Os dois filhos do Chefe, Cleudo José e Cleide Sandra.  Foto: Ludymila Maia

“Humildade” é uma palavra que surge constantemente quando se fala dele. Ele era um homem que tratava todos com respeito e compaixão, independentemente da posição na sociedade. Sua presença calorosa e sincera deixou uma marca indelével nas pessoas com as quais interagiu e, até hoje, elas sentem sua falta. 

A voz de Francisca Lima, irmã de Tancredo, ecoa com carinho e saudade, relembrando as memórias de um homem cuja vida foi repleta de histórias e ensinamentos. “Ah, meu irmão… Como é difícil falar dele”, suspira a irmã, com os olhos cheios de emoção. “Ele era tudo para nós, um alicerce em nossa família e também na família de sua mulher. Seu coração era grande o suficiente para abraçar o mundo inteiro.”

O sepultamento de Tancredo não apenas trouxe lágrimas à sua família, mas também testemunhou o amor e o respeito que ele inspirou em toda a comunidade. “No dia em que o Chefe faleceu, ainda de madrugada, começou a chegar gente das fazendas, do interior, do seringal”, descreve sua irmã, destacando a influência imensa que ele teve. 

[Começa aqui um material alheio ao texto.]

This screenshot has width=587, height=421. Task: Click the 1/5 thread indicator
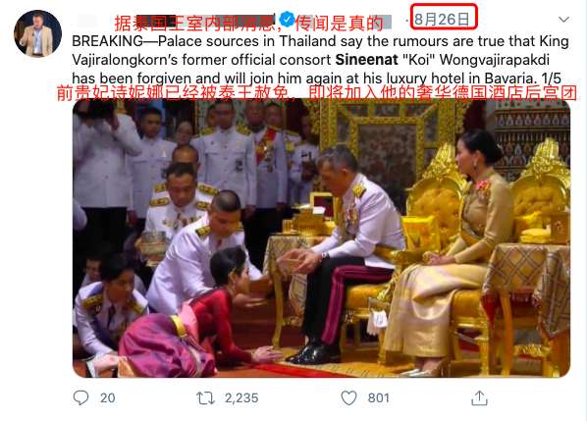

“Eu preferi não ver o Chefe”, admite ela, uma vez que a perda ainda é difícil de aceitar. “Ele foi nosso pai e nossa mãe, desde muito cedo ele assumiu as responsabilidades, sempre cuidou muito da gente, era tudo para nós, lembro de quando eu e minha irmã ficamos mocinhas ele comprava até batom para gente só porque sabia que nós gostávamos.” 

Uma paixão peculiar pela culinária emerge nos relatos da irmã, que com um sorriso afetuoso diz: “Lembro que meu irmão adorava peixe, ele gostava muito, sempre comia tambaqui até dizer chega.” Era na simplicidade da vida que o famoso Chefe do Novo Mercado Velho encontrou sua alegria, seja vendendo picolés nas ruas, ou incansavelmente juntando centavos para sua primeira banquinha. Nunca teve vergonha de sua história e  se orgulhava de seu passado. Apesar de não ter terminado seus estudos, foi um grande aprendiz da vida e também um grande professor para aqueles que o conheceram.